In the lines below, substitute "Give the position of" for every occurrence of "Identify the location of" and leave everything else unchanged.

Pixel coordinate grounding data
►
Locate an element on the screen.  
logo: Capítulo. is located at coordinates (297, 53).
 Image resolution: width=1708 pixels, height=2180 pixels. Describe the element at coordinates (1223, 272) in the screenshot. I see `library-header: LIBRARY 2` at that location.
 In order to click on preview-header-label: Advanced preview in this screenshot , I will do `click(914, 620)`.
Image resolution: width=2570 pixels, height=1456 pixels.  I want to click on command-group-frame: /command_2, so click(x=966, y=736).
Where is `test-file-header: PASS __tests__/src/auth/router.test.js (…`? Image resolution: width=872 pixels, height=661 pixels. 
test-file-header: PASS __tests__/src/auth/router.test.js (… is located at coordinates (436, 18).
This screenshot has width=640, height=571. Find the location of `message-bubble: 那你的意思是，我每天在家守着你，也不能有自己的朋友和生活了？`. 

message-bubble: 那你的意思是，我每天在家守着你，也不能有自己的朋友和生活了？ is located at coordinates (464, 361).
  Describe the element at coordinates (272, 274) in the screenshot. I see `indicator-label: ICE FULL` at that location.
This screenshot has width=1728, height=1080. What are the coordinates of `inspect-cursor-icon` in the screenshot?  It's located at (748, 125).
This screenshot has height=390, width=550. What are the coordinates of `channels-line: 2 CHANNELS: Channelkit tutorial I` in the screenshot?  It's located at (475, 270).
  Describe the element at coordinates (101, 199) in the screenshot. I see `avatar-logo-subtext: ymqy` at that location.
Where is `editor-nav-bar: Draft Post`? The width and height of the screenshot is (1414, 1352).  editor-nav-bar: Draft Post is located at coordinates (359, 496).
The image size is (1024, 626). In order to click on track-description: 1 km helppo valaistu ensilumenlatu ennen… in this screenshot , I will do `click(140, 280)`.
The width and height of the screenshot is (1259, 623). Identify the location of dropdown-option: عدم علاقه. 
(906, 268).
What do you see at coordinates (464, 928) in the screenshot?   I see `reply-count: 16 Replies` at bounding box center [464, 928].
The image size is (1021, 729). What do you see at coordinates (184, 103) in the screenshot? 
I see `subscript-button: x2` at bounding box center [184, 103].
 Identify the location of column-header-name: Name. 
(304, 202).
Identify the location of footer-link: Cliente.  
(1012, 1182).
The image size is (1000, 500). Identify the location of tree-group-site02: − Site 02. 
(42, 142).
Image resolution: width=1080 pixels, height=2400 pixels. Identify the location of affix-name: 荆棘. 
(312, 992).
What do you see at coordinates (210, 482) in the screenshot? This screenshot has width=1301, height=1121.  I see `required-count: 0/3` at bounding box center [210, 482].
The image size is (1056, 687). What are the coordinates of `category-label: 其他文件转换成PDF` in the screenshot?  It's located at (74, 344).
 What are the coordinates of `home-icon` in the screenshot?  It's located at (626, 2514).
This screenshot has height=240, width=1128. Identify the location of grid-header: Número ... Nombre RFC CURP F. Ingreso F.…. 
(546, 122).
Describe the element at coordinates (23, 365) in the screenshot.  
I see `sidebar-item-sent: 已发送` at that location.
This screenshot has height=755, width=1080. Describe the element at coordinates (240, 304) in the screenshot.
◄
● Completed task
Locate an element on the screen.  
logo: Capítulo. is located at coordinates (297, 53).
 Image resolution: width=1708 pixels, height=2180 pixels. Describe the element at coordinates (1223, 272) in the screenshot. I see `library-header: LIBRARY 2` at that location.
 In order to click on preview-header-label: Advanced preview in this screenshot , I will do `click(914, 620)`.
Image resolution: width=2570 pixels, height=1456 pixels.  I want to click on command-group-frame: /command_2, so click(x=966, y=736).
Where is `test-file-header: PASS __tests__/src/auth/router.test.js (…`? Image resolution: width=872 pixels, height=661 pixels. 
test-file-header: PASS __tests__/src/auth/router.test.js (… is located at coordinates (436, 18).
This screenshot has width=640, height=571. Find the location of `message-bubble: 那你的意思是，我每天在家守着你，也不能有自己的朋友和生活了？`. 

message-bubble: 那你的意思是，我每天在家守着你，也不能有自己的朋友和生活了？ is located at coordinates (464, 361).
  Describe the element at coordinates (272, 274) in the screenshot. I see `indicator-label: ICE FULL` at that location.
This screenshot has width=1728, height=1080. What are the coordinates of `inspect-cursor-icon` in the screenshot?  It's located at (748, 125).
This screenshot has height=390, width=550. What are the coordinates of `channels-line: 2 CHANNELS: Channelkit tutorial I` in the screenshot?  It's located at (475, 270).
  Describe the element at coordinates (101, 199) in the screenshot. I see `avatar-logo-subtext: ymqy` at that location.
Where is `editor-nav-bar: Draft Post`? The width and height of the screenshot is (1414, 1352).  editor-nav-bar: Draft Post is located at coordinates (359, 496).
The image size is (1024, 626). In order to click on track-description: 1 km helppo valaistu ensilumenlatu ennen… in this screenshot , I will do `click(140, 280)`.
The width and height of the screenshot is (1259, 623). Give the position of dropdown-option: عدم علاقه. 
(906, 268).
What do you see at coordinates (464, 928) in the screenshot?   I see `reply-count: 16 Replies` at bounding box center [464, 928].
The image size is (1021, 729). What do you see at coordinates (184, 103) in the screenshot? 
I see `subscript-button: x2` at bounding box center [184, 103].
 Give the position of column-header-name: Name. 
(304, 202).
Give the position of footer-link: Cliente.  
(1012, 1182).
The image size is (1000, 500). Give the position of tree-group-site02: − Site 02. 
(42, 142).
Image resolution: width=1080 pixels, height=2400 pixels. Give the position of affix-name: 荆棘. 
(312, 992).
What do you see at coordinates (210, 482) in the screenshot? This screenshot has width=1301, height=1121.  I see `required-count: 0/3` at bounding box center [210, 482].
The image size is (1056, 687). What are the coordinates of `category-label: 其他文件转换成PDF` in the screenshot?  It's located at (74, 344).
 What are the coordinates of `home-icon` in the screenshot?  It's located at (626, 2514).
This screenshot has height=240, width=1128. Give the position of grid-header: Número ... Nombre RFC CURP F. Ingreso F.…. 
(546, 122).
Describe the element at coordinates (23, 365) in the screenshot.  
I see `sidebar-item-sent: 已发送` at that location.
This screenshot has height=755, width=1080. Describe the element at coordinates (240, 304) in the screenshot.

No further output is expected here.